Mais je veux rester sur la question de l'individu et revenir sur ceux que le film nous montre.

Le personnage central du film, Nawal, a ainsi énormément souffert, au point d’avoir été puissamment traumatisée, au Liban, et c’est au Canada qu’elle élabore comment gérer - post-mortem ! - sa souffrance.

Avait-elle besoin pour cela de tant nuire psychiquement à ses propres enfants ? Aurait-elle eu la capacité de les épargner ? La souffrance psychique qui leur est ainsi infligée est-elle préférable à ce de quoi leur esprit a été inconsciemment nourri ?

Ou, en d’autres termes - et si c’est la question (une des questions) que pose le film - un individu devient-il pervers narcissique du fait de messages inconsciemment ou consciemment véhiculés ? Un individu combat-il mieux ses difficultés narcissiques en affrontant ouvertement les vérités du passé ?

Les deux jumeaux du film vivront-ils une meilleure vie maintenant que leur mère (décédée) leur a asséné la réalité de leur naissance ? Ou ne se trouvent-ils pas maintenant dans la situation d’avoir à panser des plaies dont ils n’avaient aucune conscience, en plus de celles desquelles ils souffrent déjà ?

Il y a bon nombre d’allusions dans le film à la façon lacunaire (et peut-être donc nocive) par laquelle cette mère a élevé ses enfants. Au vu de son histoire, on ne peut que compatir, et comprendre, mais le film montre aussi comment les enfants n’élaborent pas le sujet, patiemment, dans le cabinet du thérapeute, mais au contraire le subissent comme par le biais d’un rouleau compresseur, contraints par une exigence testamentaire à aller interroger le passé au Liban. Et après la mort de leur mère de surcroît. Et pour aboutir à une telle situation tragique qui met Oedipe et la mythologie grecque au rang de petits joueurs.

Je crains de ne désavouer un peu tout l’ensemble.

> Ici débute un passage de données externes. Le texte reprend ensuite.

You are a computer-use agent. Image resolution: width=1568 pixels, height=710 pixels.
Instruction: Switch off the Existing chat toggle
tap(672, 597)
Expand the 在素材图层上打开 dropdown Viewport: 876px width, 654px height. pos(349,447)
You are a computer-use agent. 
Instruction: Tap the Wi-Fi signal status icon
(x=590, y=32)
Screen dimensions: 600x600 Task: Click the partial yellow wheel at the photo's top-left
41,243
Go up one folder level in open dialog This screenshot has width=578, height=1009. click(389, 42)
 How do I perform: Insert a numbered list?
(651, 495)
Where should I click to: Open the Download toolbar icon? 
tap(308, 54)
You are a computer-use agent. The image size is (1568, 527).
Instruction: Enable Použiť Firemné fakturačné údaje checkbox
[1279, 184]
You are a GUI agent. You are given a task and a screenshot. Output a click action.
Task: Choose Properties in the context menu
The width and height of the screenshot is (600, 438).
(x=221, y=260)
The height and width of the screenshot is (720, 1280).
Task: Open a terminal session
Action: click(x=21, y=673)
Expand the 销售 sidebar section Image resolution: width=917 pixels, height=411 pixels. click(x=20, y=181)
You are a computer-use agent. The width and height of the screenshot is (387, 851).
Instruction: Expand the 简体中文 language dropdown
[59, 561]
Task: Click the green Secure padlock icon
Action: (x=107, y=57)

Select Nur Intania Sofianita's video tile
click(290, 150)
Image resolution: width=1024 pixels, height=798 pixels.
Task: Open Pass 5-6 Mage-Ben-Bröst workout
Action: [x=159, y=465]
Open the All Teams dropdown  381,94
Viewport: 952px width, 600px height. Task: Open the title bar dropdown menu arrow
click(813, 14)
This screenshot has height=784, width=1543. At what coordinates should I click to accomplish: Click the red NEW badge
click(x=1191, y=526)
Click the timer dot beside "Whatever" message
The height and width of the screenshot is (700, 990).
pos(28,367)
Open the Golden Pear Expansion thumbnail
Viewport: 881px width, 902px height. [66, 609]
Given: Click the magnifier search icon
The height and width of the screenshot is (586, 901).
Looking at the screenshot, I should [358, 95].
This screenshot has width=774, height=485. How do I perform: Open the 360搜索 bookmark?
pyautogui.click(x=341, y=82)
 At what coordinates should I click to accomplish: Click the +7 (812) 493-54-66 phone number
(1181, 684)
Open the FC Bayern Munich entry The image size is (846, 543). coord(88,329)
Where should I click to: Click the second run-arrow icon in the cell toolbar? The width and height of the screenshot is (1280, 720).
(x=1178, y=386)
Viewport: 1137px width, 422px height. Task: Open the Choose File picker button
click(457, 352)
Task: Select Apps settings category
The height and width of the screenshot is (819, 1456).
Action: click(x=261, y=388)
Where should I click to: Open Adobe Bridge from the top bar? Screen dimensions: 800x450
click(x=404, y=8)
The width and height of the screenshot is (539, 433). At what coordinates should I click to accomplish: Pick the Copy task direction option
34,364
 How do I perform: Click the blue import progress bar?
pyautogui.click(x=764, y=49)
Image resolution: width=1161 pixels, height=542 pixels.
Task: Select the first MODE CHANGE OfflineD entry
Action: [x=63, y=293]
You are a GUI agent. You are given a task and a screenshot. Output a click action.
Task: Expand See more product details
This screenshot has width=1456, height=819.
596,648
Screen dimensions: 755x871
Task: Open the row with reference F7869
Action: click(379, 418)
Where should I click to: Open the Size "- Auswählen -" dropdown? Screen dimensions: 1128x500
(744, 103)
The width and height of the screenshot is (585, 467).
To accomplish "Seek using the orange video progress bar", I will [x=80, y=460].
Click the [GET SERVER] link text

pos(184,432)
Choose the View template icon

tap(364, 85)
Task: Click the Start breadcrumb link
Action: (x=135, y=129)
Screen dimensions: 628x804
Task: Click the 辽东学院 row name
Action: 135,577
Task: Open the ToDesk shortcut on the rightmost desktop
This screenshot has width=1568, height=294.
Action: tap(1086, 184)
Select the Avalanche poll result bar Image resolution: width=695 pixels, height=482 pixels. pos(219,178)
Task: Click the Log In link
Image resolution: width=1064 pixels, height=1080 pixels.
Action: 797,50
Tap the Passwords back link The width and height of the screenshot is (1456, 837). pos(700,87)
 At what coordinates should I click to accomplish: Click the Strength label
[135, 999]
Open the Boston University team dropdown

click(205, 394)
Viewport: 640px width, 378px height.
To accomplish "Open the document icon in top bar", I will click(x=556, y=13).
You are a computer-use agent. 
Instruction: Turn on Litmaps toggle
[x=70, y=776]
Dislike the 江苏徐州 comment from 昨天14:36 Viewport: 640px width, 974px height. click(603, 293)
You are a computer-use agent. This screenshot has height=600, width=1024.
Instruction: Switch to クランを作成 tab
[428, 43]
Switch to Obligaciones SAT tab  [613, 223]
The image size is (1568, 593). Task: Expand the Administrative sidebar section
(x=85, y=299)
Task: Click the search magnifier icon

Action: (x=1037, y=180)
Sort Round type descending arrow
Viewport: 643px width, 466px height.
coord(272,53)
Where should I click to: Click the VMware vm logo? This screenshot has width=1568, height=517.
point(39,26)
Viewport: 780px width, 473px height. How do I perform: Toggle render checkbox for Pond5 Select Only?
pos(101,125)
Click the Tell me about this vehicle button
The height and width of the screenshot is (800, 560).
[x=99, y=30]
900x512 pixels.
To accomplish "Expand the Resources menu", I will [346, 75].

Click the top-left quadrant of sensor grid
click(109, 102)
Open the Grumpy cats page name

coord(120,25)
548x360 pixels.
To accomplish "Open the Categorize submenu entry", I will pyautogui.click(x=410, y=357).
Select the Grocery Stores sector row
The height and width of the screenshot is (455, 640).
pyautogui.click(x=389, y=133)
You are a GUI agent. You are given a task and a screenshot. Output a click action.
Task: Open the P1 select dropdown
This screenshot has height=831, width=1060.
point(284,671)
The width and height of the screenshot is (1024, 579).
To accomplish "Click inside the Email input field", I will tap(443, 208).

Non que je critique la création d’œuvres violentes dans l’absolu, mais du fait du caractère malsain et des effets secondaires de la tragédie ici présentée (après avoir été inventée).

Dites que la politique coloniale (de la France en l’occurrence) au moyen orient a fait plus de dégâts que n’a apporté de progrès. Dites que les guerres et certains atavismes culturels sont nocifs, mais pourquoi établir de telles équations ? Pourquoi faire l’apologie (indirecte mais très fortement suggérée) des actes de cette pauvre femme ? Et surtout pourquoi tenter d’ériger en mythe ce qui est un cas quand même très loin d’être générique ?

Pour venir suggérer que de même que le complexe d’Oedipe est universel, alors il convient d’élever les évènements contemporains au rang de mythe ?

Si, dans la Vienne du début du 20ème siècle, on souffrait surtout de névroses œdipiennes, souffre-t-on aujourd’hui de la contamination de la perversion narcissique du fait de ce que nous a apporté le 20ème siècle ?

La perversion narcissique ne trouve pas sa source dans la guerre extérieure mais dans ce qui se joue entre parents, enfants et le monde extérieur, en particulier au chapitre de la crainte de ne pas être capable de réussir à l’école, en société, au travail. On peut très bien imaginer comment un enfant qui grandit dans le giron d’une personne hautement traumatisée développera de tels troubles, mais ceci n’engendre pas forcément cela.

Elle ne se traite à mon sens que dans le cabinet du thérapeute, en traitement à long terme, et le succès n’est pas garanti pour cela, et certainement pas d’entrée de jeu, mais il est malsain de ne faire que la décrier, ou revendiquer d’en avoir été victime.